* _Exercise objective_: In the passage on children's lead exposure, what did the governor's 2017 budget propose?

* _Exercise passage_:
________________
Helping a client advance long-term public-health goals
Vitaglione, a former head of the children and youth branch of the Women’s and Children’s Health Section within the North Carolina Division of Public Health, explained that elevated lead levels harm a child’s brain development and can have a host of negative effects, including learning disabilities, impaired kidney function, anemia, hearing loss, IQ loss, developmental delay, and behavioral problems. Because common sources of exposure are lead in water pipes in older buildings and lead in paint in older housing, blood-lead levels are often found to be elevated among low-income and minority women and children, raising questions of environmental justice.
NC Child was already a clinic client in 2017 when the governor’s budget offered an opportunity to advance the organization’s long-term goals of improving the surveillance system for monitoring and preventing children’s lead exposure; the budget proposed to substantially reduce the blood-lead level for an individual child that would trigger the deployment of public services to investigate and mitigate the source of lead exposure. But given North Carolina’s contentious political climate, the proposal’s adoption was less than assured, Vitaglione said.
________________
* _Material provided_:
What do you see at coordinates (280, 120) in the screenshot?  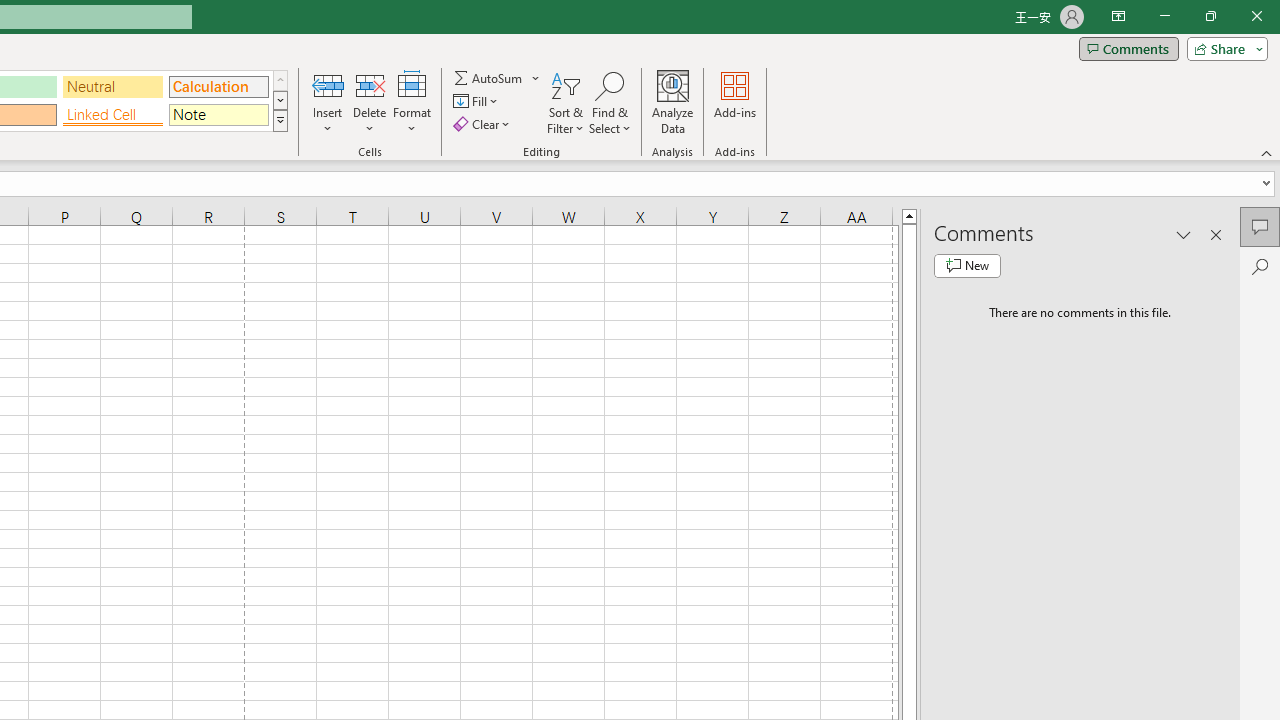 I see `Cell Styles` at bounding box center [280, 120].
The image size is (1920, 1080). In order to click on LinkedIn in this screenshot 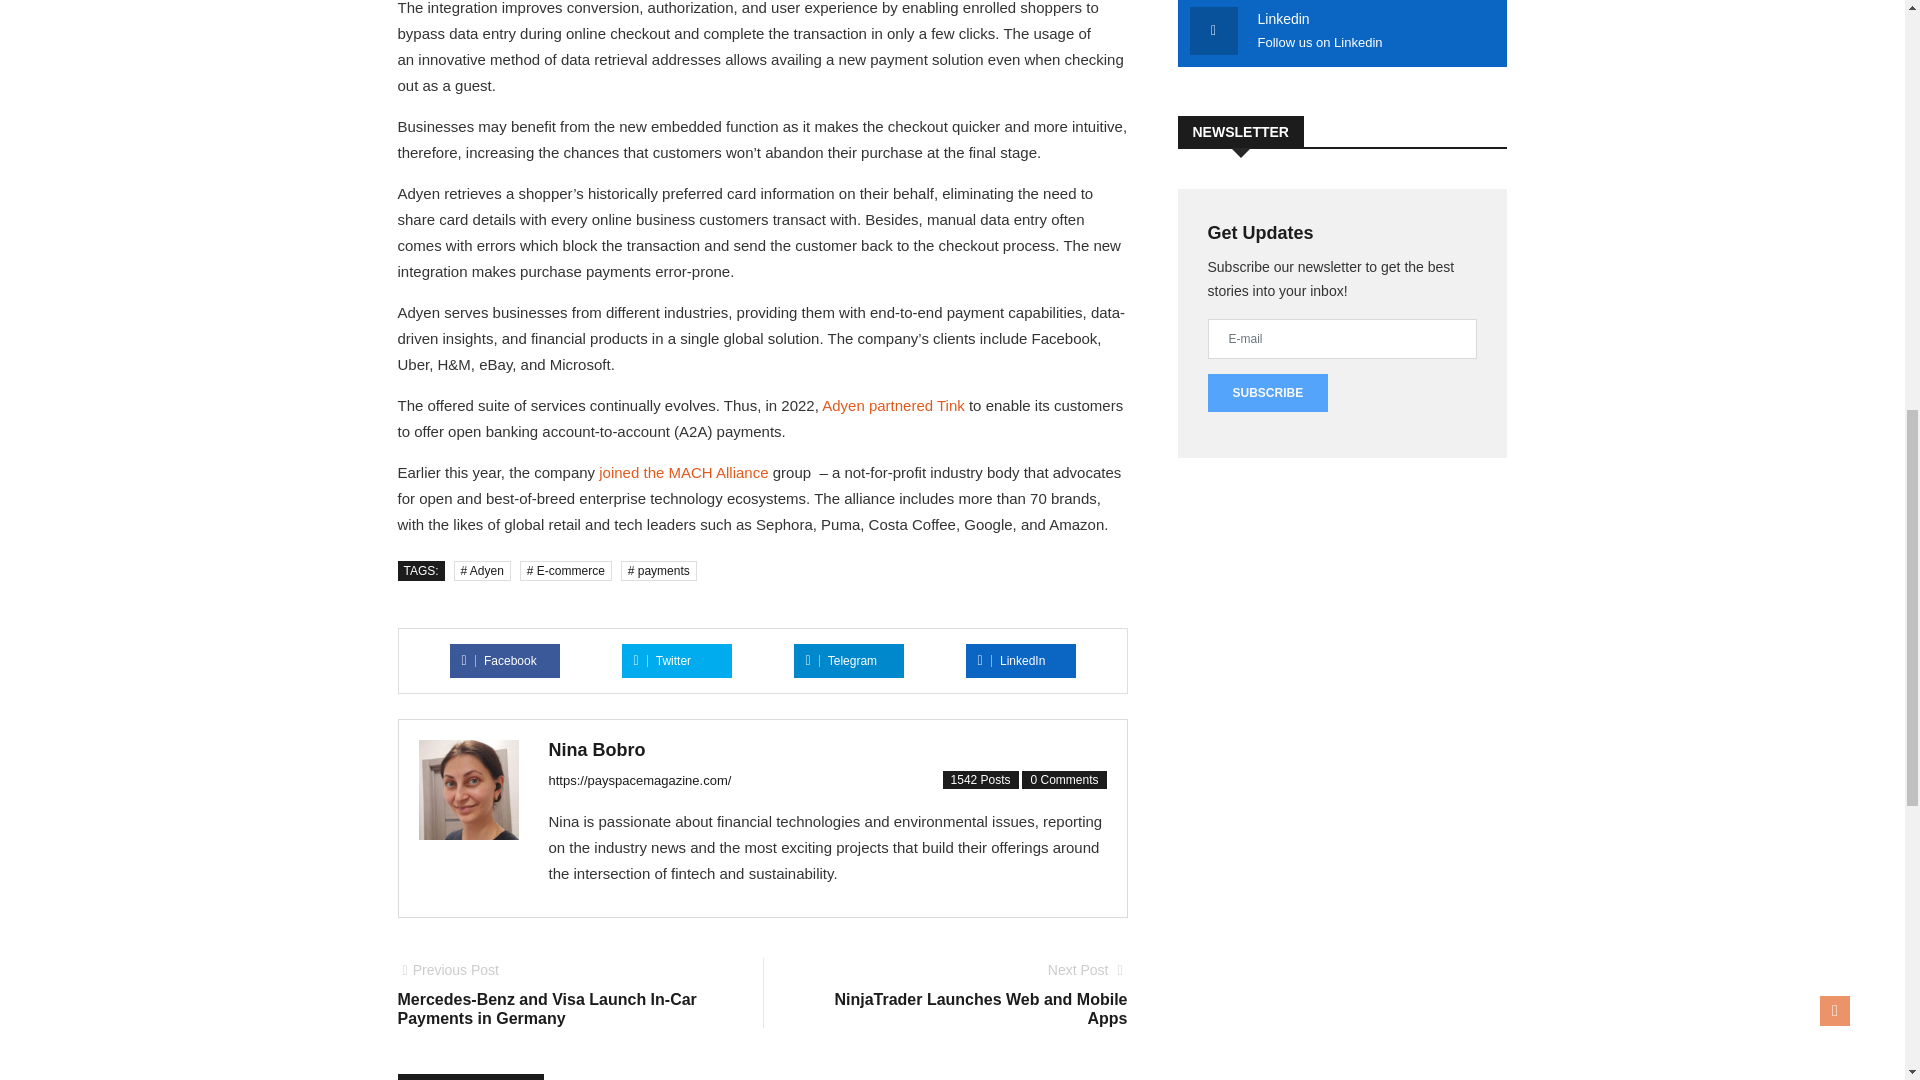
________________
* _Result of the exercise_: It proposed substantially reducing the blood-lead level for an individual child that would trigger public services to investigate and mitigate the source of lead exposure.